EN ALLANT A SAINT IVES

Article publié dans la Lettre n° 261


EN ALLANT À SAINT IVES de Lee Blessing. Adaptation française François Bouchereau. Mise en scène Béatrice Agenin avec Béatrice Agenin, Yane Mareine.
Deux femmes autour d’une tasse de thé se font face. Une noire, une blanche, une africaine, une anglaise. Cora est ophtalmologue. Elle doit opérer Mary d’un glaucome le lendemain, une opération assez délicate. Quel point commun ont-elles, elles que tout sépare, à part peut-être le joli service à thé bleu de chine dont se sert Cora? Celui d’avoir eu la douleur d’être mère. Cora ne se remet pas de la mort de son fils de sept ans, décédé accidentellement sur une petite route américaine, un jour de match. Mary ne se remet pas d’être la mère d’un tyran d’un petit empire africain qui « tue comme on déboise » pour reprendre les termes de Saint-Exupéry qui illustrait ainsi l’horreur de la guerre civile espagnole.
Le pays de Mary n’est pourtant pas en guerre ouverte mais il flotte dans l’air et dans les regards une odeur de mort, de massacre et de sang qu’elle ne peut plus supporter. Responsable d’avoir donné le jour à ce fils pourtant si beau autrefois, il lui semble être la complice de son bras assassin. Cora a une requête à lui formuler. Son mari ne lui pardonne pas la mort de leur enfant. Or il se trouve que quatre médecins américains sont prisonniers du tyran. Accusés de n’avoir pas réanimé, pour abréger leurs souffrances, des traîtres au régime torturés, ils vont être condamnés à mort. Cora voudrait sauver les compatriotes de son mari qui prend très mal cette condamnation et Mary est la seule qui puisse l’aider. Mais pour celle-ci, son fils est aussi son maître et son chef absolu. Il lui sera très difficile d’obtenir la grâce des condamnés. A moins que Cora ne fasse aussi un geste pour elle. Elle a une requête : « là d’où je viens, les faveurs ont un prix ». « Je veux que vous m’aidiez à tuer mon fils ». Horrifiée par ce marché, Cora refuse tout d’abord. Elle ne veut pas être la complice d’un meurtre. Elle est médecin, et elle l’est devenue car elle aimait la vie. Son métier est de la conserver non de la retirer. Et puis comment une mère peut en arriver à tuer son propre fils, même un tyran, alors qu’elle-même vit dans la douleur d’avoir provoquer sans le vouloir la mort du sien, accablée par les reproches ?

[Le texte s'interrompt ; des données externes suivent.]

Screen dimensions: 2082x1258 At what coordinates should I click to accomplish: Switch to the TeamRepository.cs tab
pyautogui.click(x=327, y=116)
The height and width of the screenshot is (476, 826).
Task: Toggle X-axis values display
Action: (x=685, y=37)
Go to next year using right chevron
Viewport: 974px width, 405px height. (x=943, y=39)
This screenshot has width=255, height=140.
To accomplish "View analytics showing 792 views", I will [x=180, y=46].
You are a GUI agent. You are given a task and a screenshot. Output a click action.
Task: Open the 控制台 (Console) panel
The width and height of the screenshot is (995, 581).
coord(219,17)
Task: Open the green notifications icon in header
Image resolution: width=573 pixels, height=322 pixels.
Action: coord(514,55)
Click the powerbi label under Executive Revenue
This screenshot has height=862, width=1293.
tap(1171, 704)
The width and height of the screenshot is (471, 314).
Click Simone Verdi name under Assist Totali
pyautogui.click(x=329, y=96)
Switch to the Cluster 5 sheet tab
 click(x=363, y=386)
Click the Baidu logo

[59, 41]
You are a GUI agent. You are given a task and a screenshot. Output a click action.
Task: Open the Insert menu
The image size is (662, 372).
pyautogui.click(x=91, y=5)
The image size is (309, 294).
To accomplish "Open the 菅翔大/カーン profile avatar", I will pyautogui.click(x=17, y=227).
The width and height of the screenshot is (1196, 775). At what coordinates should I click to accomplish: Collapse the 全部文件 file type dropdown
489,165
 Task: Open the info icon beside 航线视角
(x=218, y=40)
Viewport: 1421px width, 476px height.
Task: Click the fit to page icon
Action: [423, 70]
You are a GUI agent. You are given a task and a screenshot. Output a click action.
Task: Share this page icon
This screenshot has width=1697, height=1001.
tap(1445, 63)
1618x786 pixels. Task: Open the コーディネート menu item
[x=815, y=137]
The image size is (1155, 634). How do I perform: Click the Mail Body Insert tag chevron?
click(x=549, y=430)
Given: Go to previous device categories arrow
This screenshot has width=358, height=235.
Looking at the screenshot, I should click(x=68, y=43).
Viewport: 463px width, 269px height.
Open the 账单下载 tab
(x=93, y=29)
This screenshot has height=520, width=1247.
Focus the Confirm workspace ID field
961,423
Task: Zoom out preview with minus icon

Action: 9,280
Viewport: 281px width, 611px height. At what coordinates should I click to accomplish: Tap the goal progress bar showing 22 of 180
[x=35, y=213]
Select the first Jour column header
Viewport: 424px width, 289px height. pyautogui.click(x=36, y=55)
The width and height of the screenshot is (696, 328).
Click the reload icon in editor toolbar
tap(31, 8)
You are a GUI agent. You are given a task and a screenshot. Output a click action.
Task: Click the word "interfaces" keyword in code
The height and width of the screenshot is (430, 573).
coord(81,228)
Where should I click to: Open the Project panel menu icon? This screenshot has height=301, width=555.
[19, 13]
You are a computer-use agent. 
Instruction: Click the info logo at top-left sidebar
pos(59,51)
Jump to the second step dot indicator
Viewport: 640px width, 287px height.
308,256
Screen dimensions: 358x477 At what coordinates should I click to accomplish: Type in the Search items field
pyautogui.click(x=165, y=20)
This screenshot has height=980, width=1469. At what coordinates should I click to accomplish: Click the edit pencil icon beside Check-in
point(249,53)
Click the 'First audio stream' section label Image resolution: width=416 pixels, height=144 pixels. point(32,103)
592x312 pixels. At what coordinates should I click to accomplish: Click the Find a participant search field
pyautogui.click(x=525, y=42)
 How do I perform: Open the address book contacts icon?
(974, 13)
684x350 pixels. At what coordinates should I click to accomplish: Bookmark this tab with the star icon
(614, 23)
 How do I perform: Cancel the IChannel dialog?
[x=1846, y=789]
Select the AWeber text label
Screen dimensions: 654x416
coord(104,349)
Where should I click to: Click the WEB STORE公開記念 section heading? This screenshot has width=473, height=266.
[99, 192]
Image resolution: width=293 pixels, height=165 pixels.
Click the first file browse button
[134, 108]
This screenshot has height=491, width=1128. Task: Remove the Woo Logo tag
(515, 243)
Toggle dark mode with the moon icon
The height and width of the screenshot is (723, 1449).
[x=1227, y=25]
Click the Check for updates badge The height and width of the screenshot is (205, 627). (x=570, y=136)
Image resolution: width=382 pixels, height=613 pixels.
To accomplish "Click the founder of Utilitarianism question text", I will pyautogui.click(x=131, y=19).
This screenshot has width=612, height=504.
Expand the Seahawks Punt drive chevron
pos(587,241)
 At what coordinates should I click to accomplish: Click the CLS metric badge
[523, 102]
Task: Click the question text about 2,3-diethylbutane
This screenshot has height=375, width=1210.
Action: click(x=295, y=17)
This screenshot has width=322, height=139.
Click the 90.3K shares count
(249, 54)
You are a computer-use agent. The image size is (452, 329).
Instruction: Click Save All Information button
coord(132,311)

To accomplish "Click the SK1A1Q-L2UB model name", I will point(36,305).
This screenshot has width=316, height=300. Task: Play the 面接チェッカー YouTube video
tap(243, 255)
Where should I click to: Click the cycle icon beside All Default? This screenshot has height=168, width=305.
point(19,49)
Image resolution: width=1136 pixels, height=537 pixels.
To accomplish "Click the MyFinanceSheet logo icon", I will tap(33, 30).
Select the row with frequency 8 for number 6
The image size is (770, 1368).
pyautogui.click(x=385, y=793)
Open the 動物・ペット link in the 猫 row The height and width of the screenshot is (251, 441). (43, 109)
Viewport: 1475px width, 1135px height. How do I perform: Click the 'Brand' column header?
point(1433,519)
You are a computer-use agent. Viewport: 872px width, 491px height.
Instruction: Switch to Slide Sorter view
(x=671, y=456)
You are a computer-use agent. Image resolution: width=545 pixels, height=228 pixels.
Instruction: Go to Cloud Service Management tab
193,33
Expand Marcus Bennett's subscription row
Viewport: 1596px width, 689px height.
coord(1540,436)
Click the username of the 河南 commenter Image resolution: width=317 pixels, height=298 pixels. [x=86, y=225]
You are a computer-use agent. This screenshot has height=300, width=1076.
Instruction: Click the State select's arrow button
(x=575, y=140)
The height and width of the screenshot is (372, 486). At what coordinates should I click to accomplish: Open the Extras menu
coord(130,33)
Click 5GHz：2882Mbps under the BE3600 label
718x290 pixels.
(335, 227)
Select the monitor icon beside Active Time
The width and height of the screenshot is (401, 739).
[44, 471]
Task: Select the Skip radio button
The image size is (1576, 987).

Des tractations s’engagent alors entre les deux femmes où chacune va argumenter selon ses origines, ses traditions mais aussi en tant que femme et mère. Jusqu’où va ce « douloureux amour » de l’être ? Jusqu’où se niche le sentiment de culpabilité? Est-il aussi insupportable d’appartenir à cette « confrérie particulière: les mères de tyrans » ? Aussi différent qu’il soit, chacune a dans le fond de son cœur un monstre qui l'étouffe et qu'il faut tuer.
Après ce résumé, il est presque superflu de mettre en relief la force de la pièce. Lee Blessing, auteur d’autres œuvres théâtrales dont A walk in the woods, montée à Versailles et Indépendance, jouée à Paris au Théâtre 13, y cerne en une heure et demie le destin de ce continent africain qui meurt dans des conditions effroyables, sous les yeux indifférents du reste du monde, enveloppé « dans un grand coma collectif ». De la colonisation aux guerres civiles, de la tyrannie aux massacres, de la condition féminine à l’excision, tous les sujets abordés éclaboussent la scène avec une formidable puissance. Cela ne l’empêche pas d’inclure au milieu de cette tragédie un magnifique monologue sur la vie et, à la fin, une formidable note d’espoir. François Bouchereau, adaptateur de la pièce, est auteur mais aussi médecin. Il a travaillé en Afrique. Il peut mieux que quiconque traduire les intentions de Lee Blessing, reprises par Béatrice Agenin dont la mise en scène est à la fois simple et efficace. Egalement interprète du rôle difficile de Cora, elle lui donne une formidable humanité. Yane Mareine lui fait face. Comédienne et chanteuse guadeloupéenne d’origine africaine, sa forte présence sur scène en impose. Elle est due en partie à sa formation: elle a travaillé des années durant autour des chants qui exaltent la culture africaine implantée par les esclaves sur leurs terres d’exil. Théâtre Marigny-Salle Popesco 8e.